(Items from a dataset)
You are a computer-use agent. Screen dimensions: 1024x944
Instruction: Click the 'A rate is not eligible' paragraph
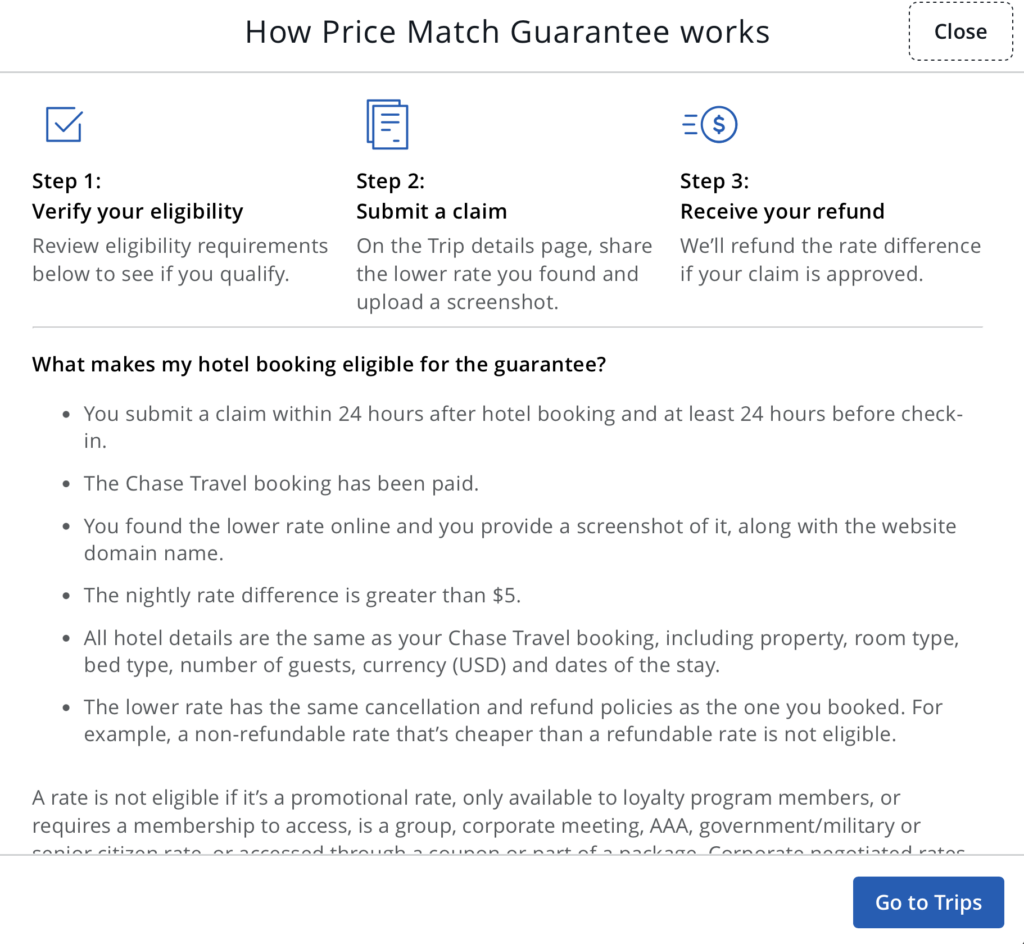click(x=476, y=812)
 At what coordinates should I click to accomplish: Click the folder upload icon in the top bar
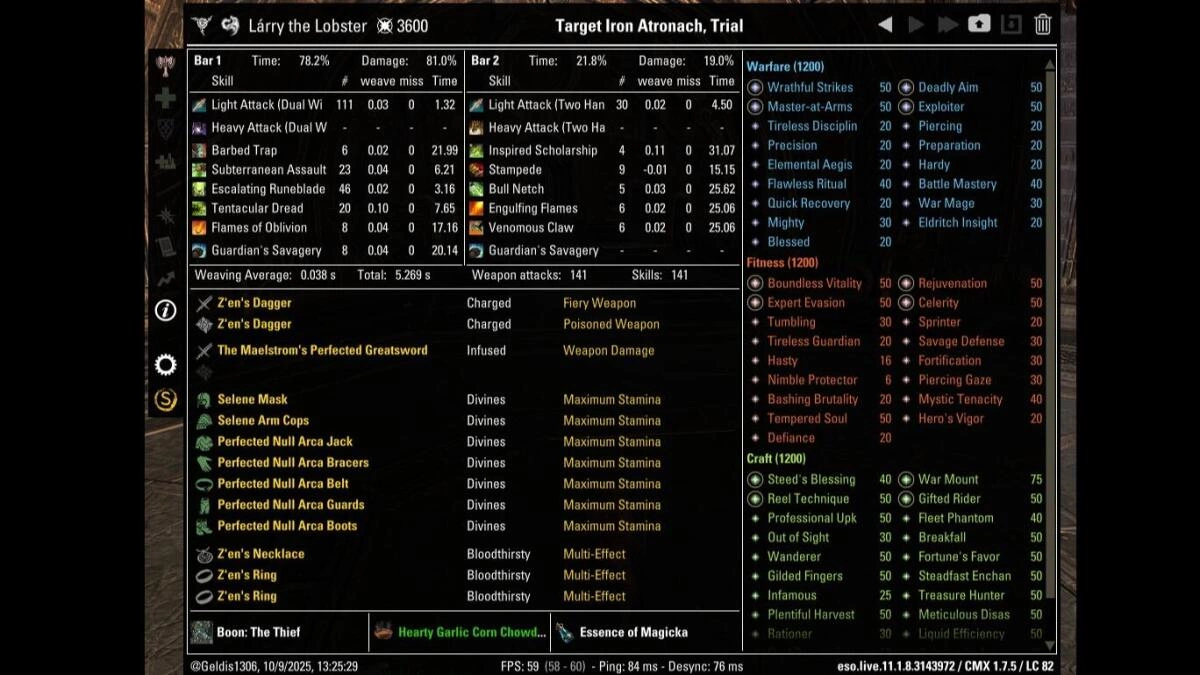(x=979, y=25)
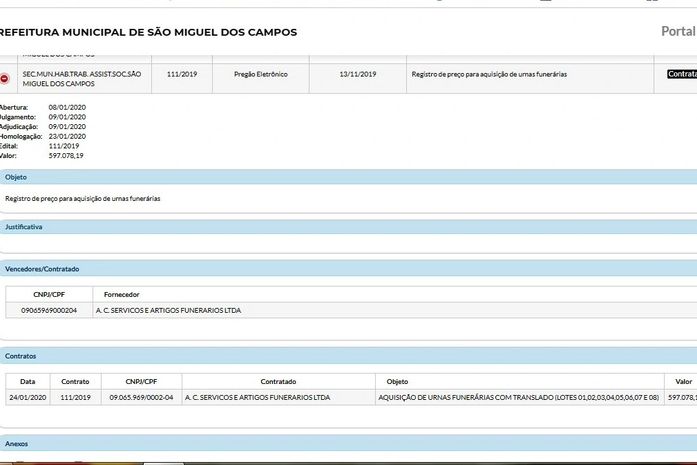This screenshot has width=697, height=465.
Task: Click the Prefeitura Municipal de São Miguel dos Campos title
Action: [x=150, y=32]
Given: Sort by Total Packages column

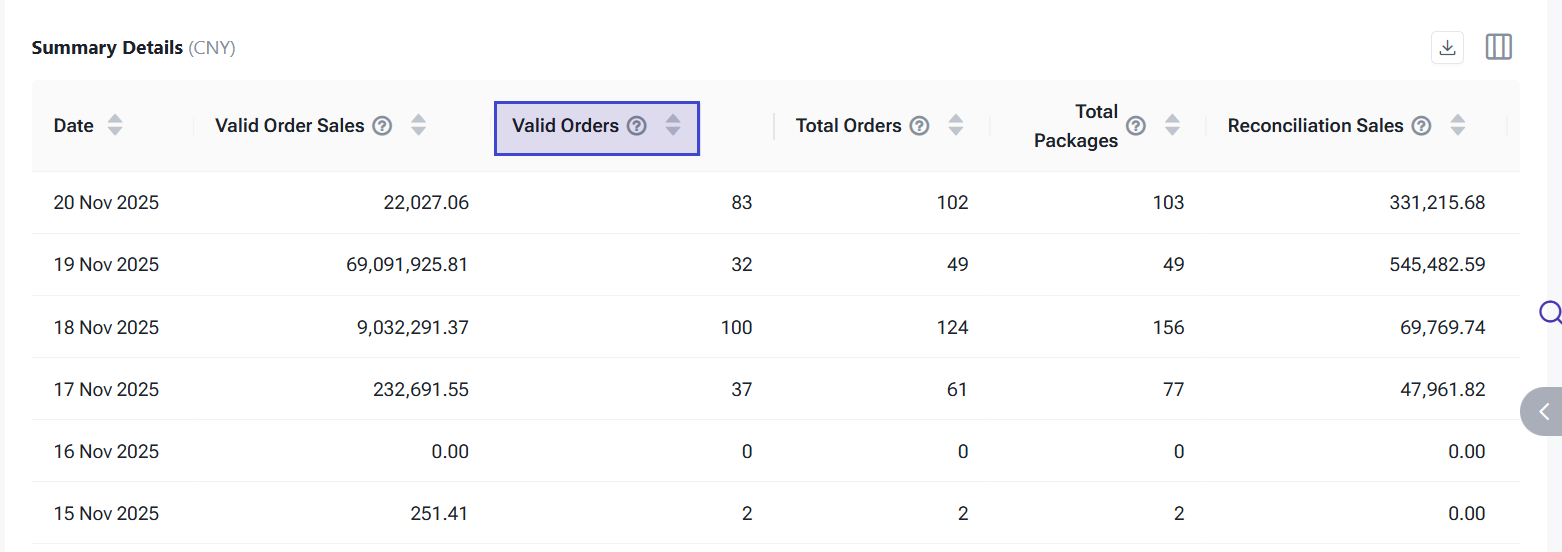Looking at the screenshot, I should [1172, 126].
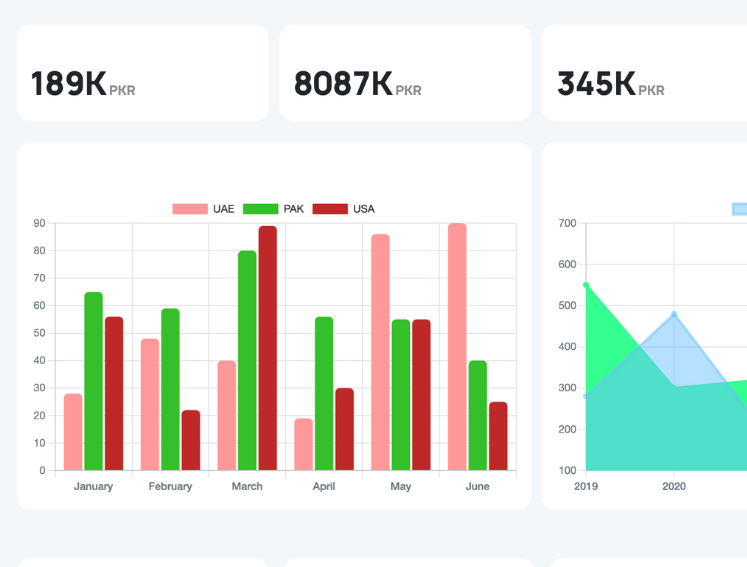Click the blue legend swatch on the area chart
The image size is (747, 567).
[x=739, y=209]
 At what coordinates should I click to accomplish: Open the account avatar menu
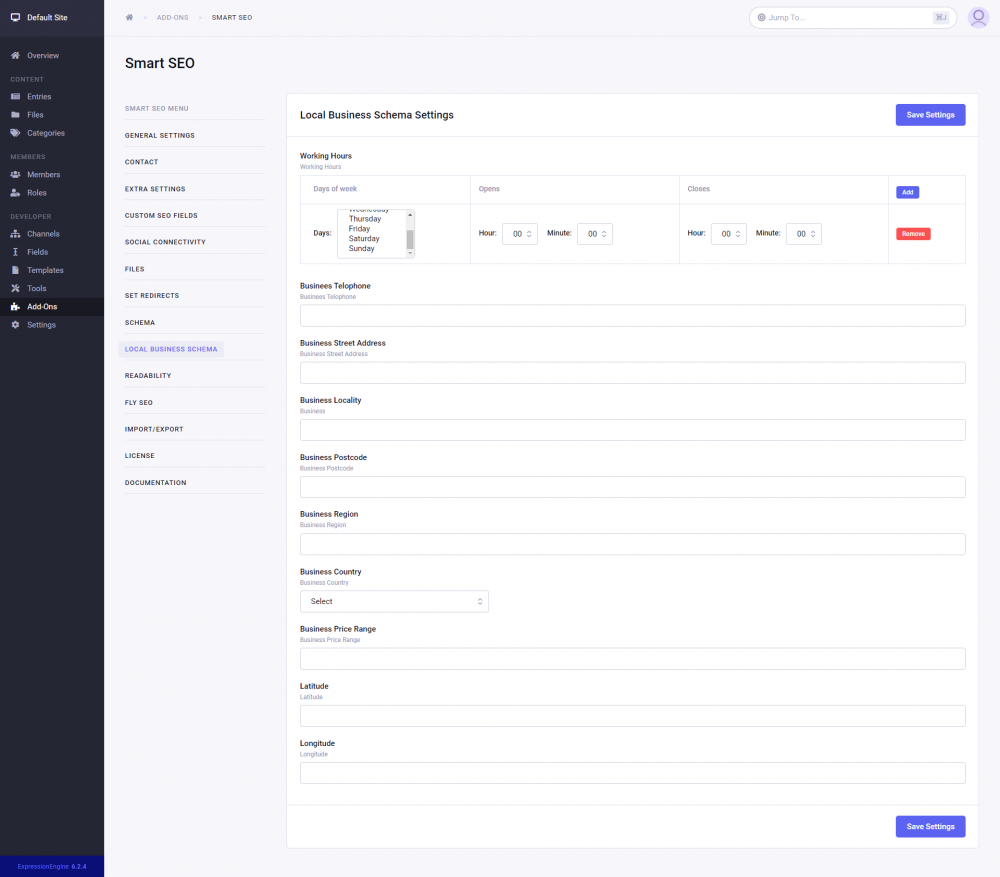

● **The task**: Quote, please, only the lines running from the one with "Given: Sort by Total Packages column" down to the final line of the data above, keeping both ends and skipping the pictures.

● **Problem solution**:
Given: Sort by Total Packages column

Looking at the screenshot, I should [1172, 126].
Click the blue legend swatch on the area chart
The image size is (747, 567).
[x=739, y=209]
 At what coordinates should I click to accomplish: Open the account avatar menu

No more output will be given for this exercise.